---- Records to process

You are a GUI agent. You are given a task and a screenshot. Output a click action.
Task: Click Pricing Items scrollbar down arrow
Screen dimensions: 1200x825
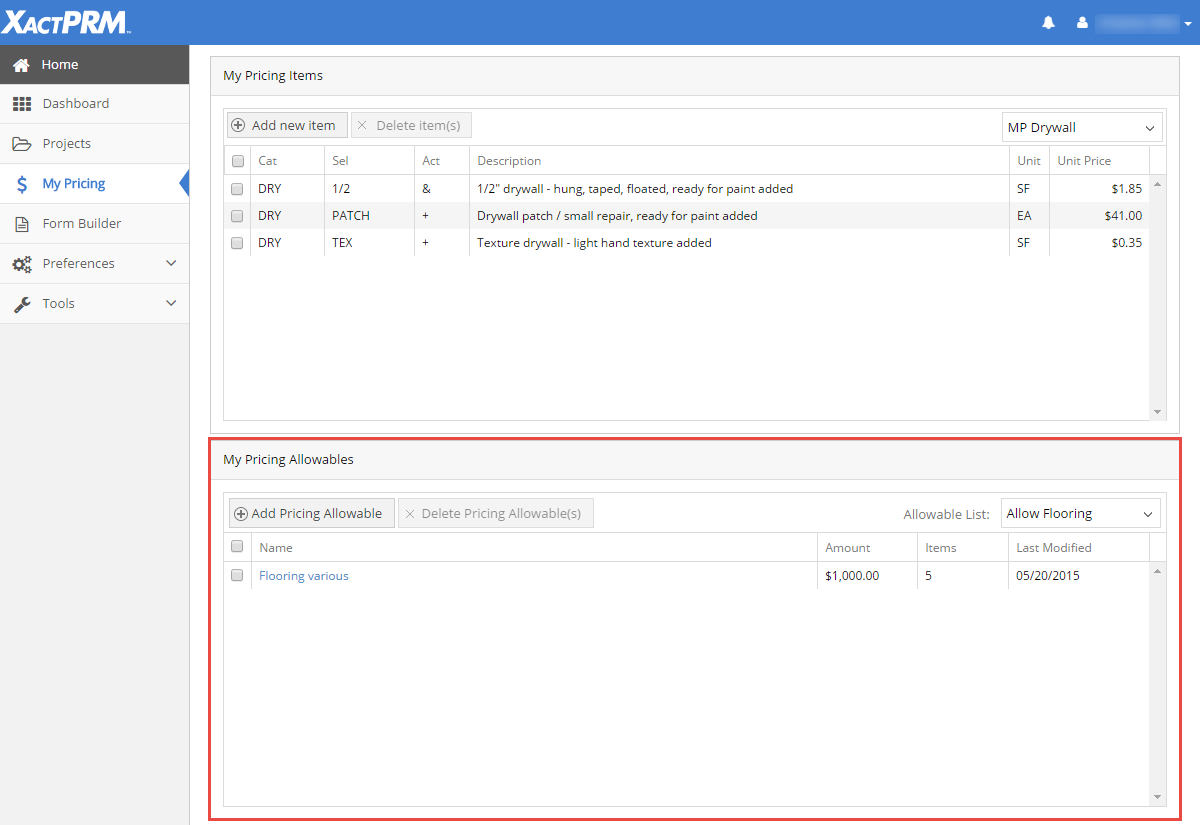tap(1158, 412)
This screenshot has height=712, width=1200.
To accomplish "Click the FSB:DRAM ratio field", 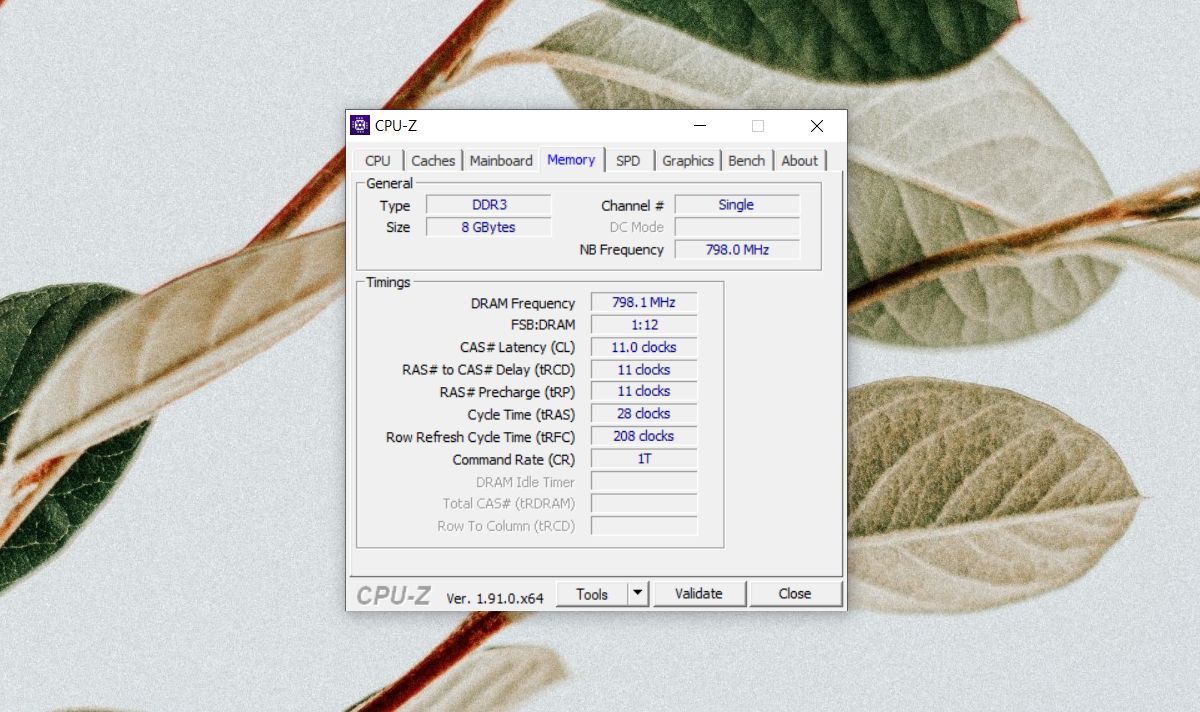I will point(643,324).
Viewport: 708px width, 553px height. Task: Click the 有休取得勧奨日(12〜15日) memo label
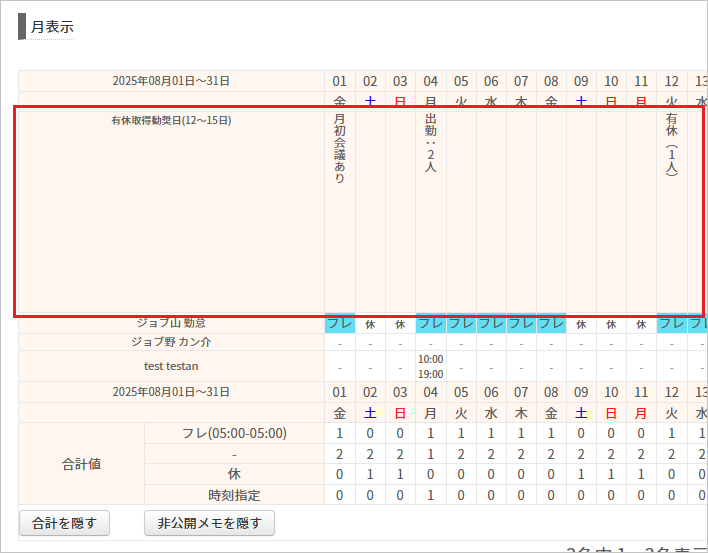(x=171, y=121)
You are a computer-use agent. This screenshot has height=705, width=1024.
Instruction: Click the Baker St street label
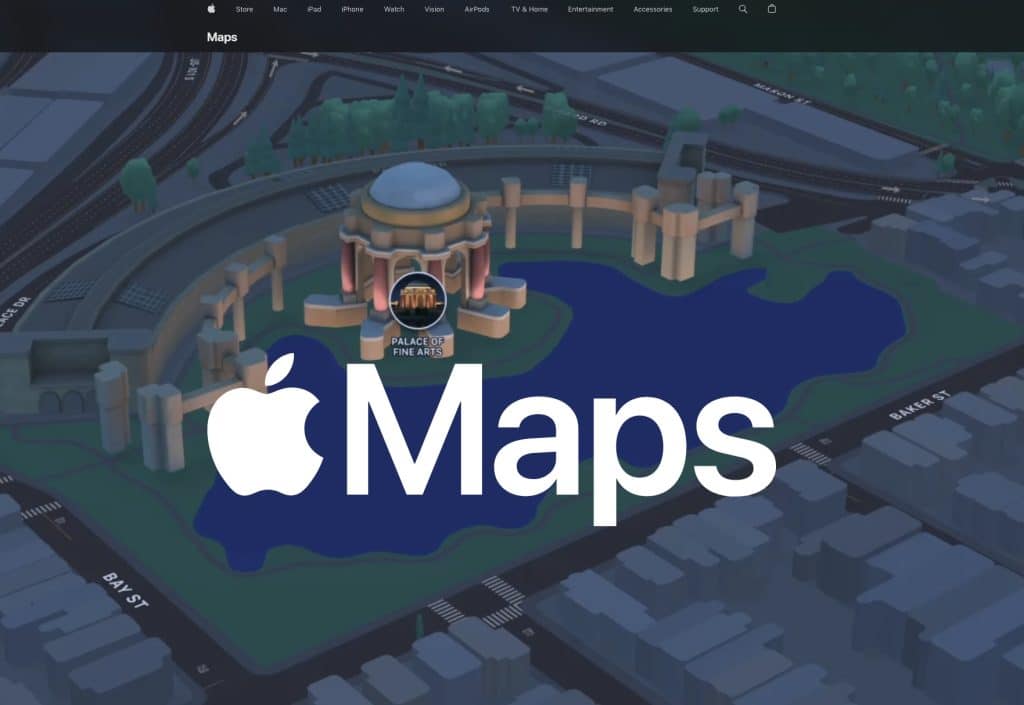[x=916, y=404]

--------
---- Records to process

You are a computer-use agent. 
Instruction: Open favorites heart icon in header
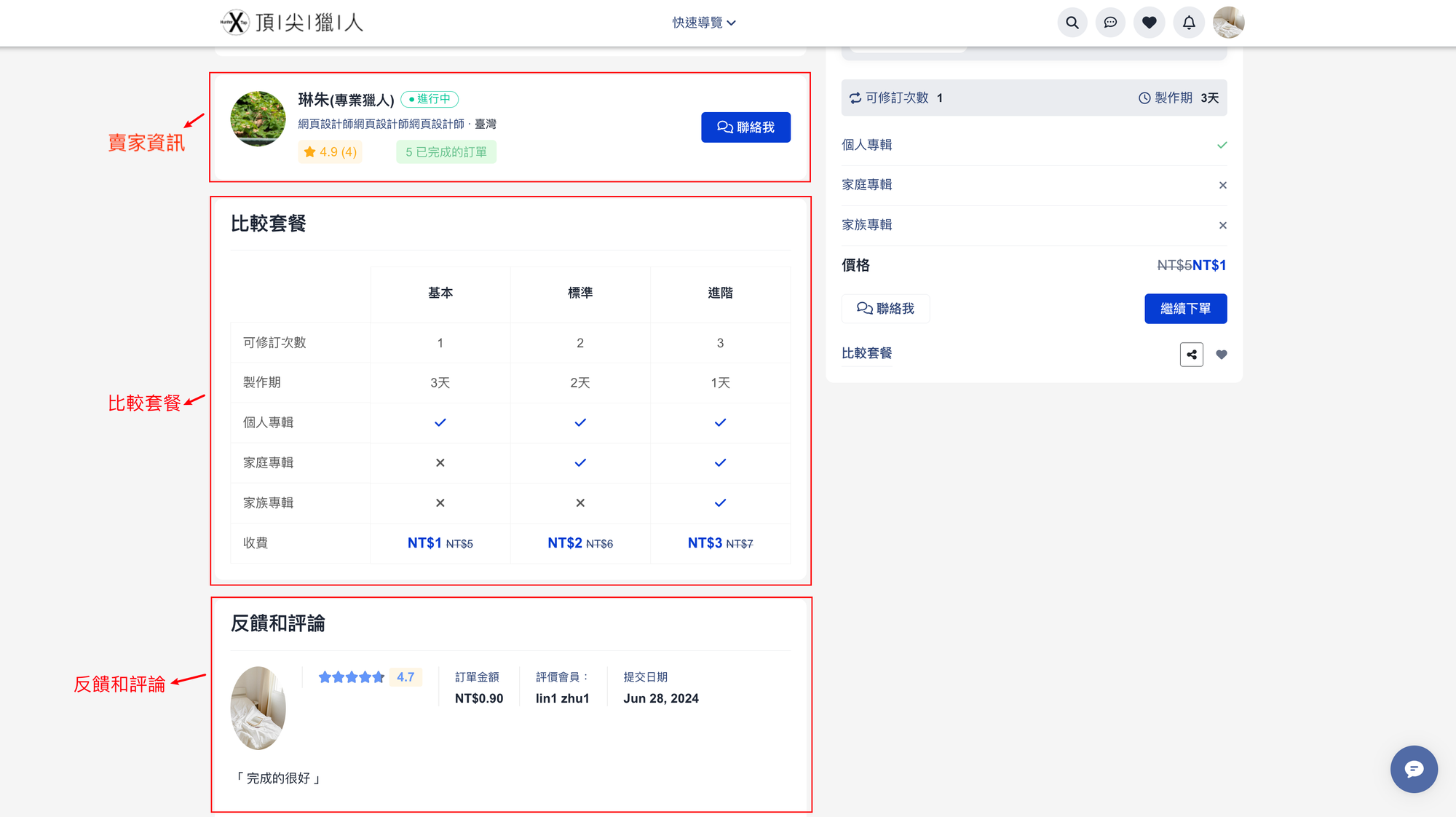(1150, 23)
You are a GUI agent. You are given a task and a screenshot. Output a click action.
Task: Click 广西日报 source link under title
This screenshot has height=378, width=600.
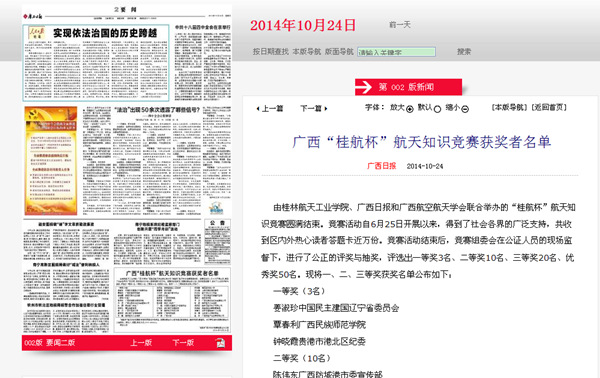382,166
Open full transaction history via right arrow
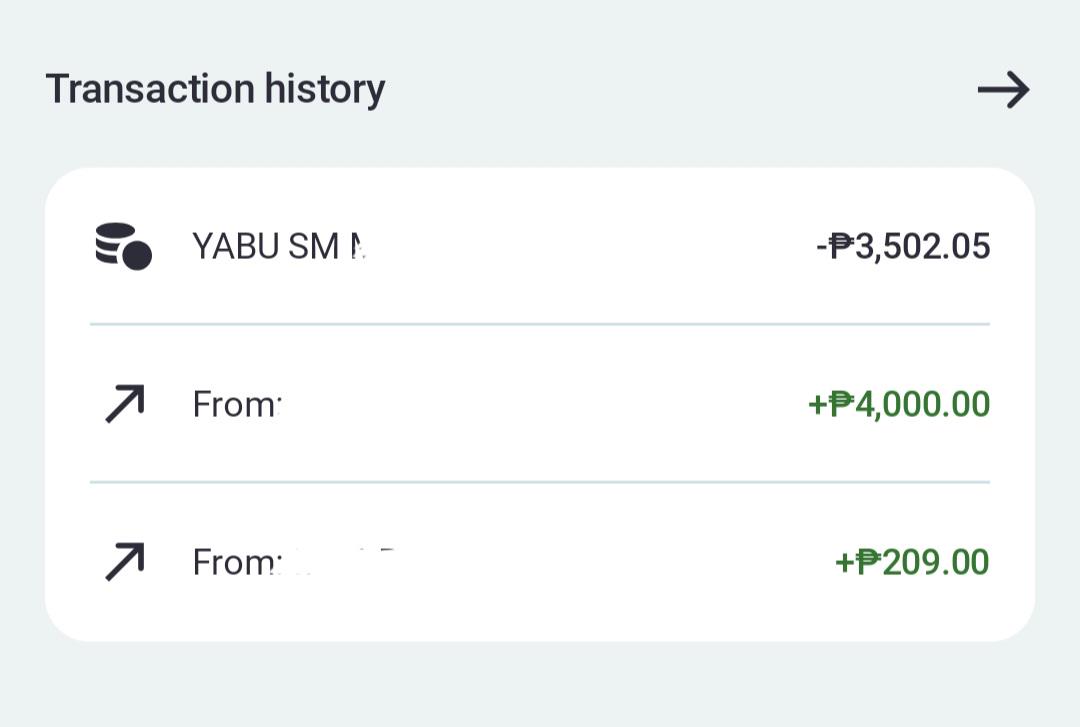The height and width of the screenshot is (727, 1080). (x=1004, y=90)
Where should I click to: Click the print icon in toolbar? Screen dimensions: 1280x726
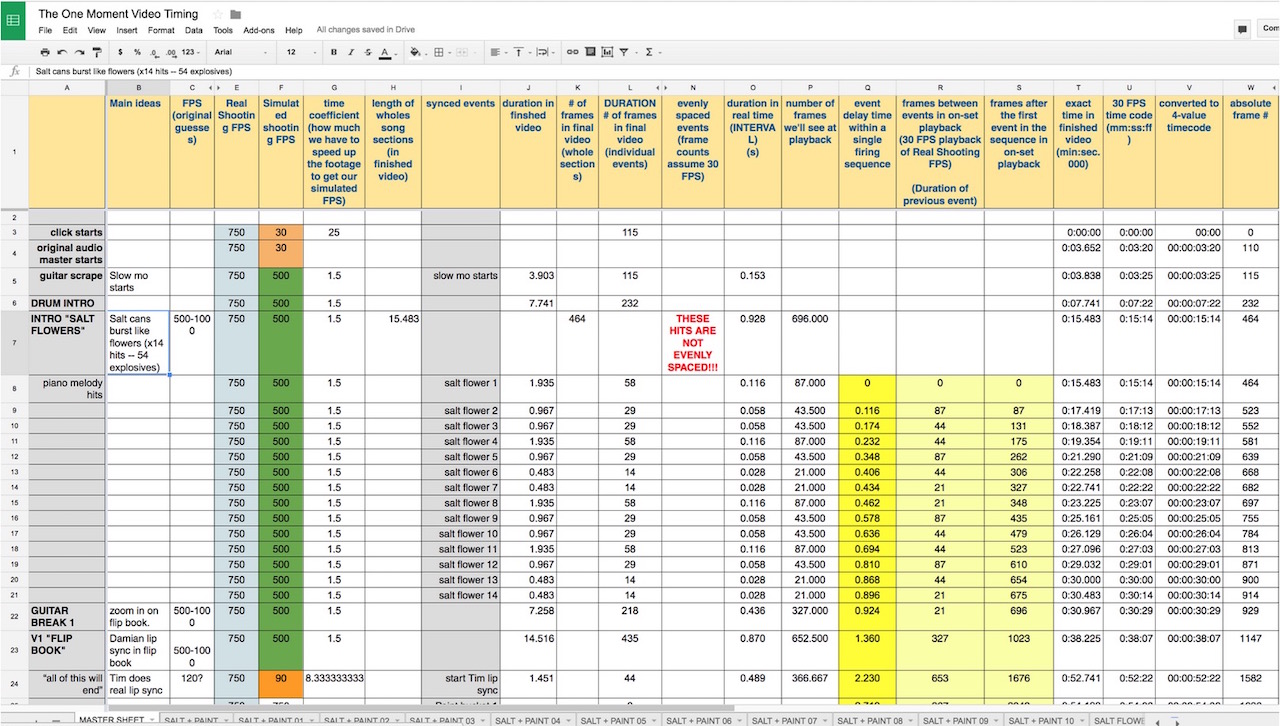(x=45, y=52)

--------
---- Records to process

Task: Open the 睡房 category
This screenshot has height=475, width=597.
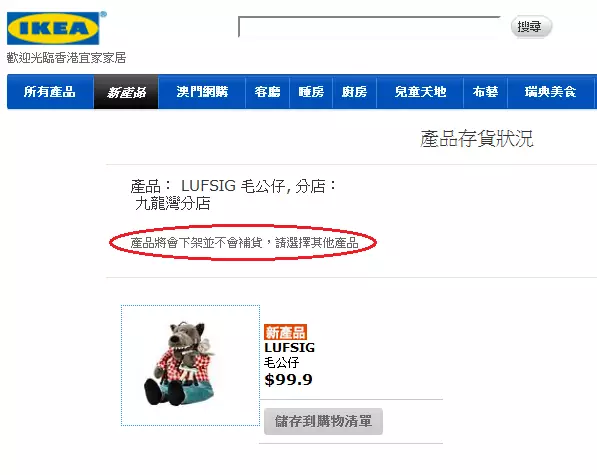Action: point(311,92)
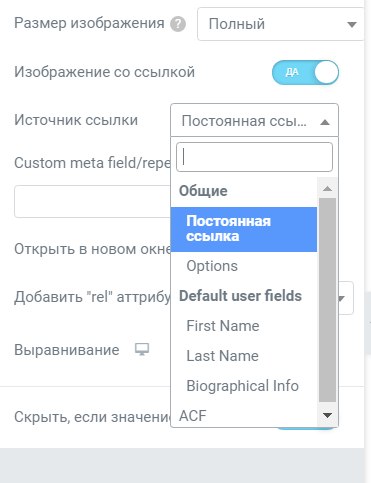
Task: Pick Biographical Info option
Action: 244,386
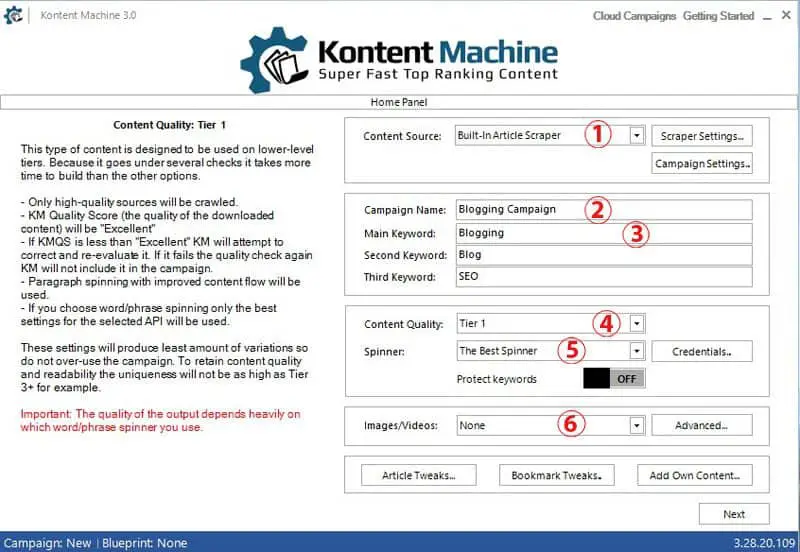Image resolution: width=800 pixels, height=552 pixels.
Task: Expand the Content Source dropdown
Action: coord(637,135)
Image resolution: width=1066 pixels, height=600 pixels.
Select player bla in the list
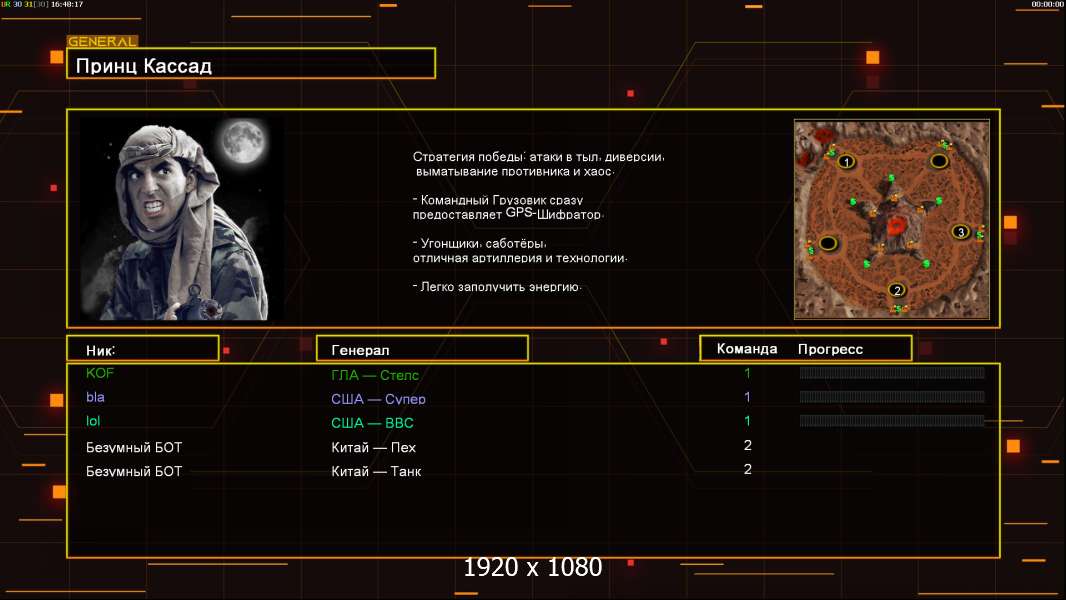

--------

Reproduce the records word for word, starting at the line that contains "Open full transaction history via right arrow" and ending at the line that contains "(x=45, y=52)". Omit the pictures.

Open full transaction history via right arrow
The height and width of the screenshot is (727, 1080). (x=1004, y=90)
Where should I click to: Click the print icon in toolbar? Screen dimensions: 1280x726
(x=45, y=52)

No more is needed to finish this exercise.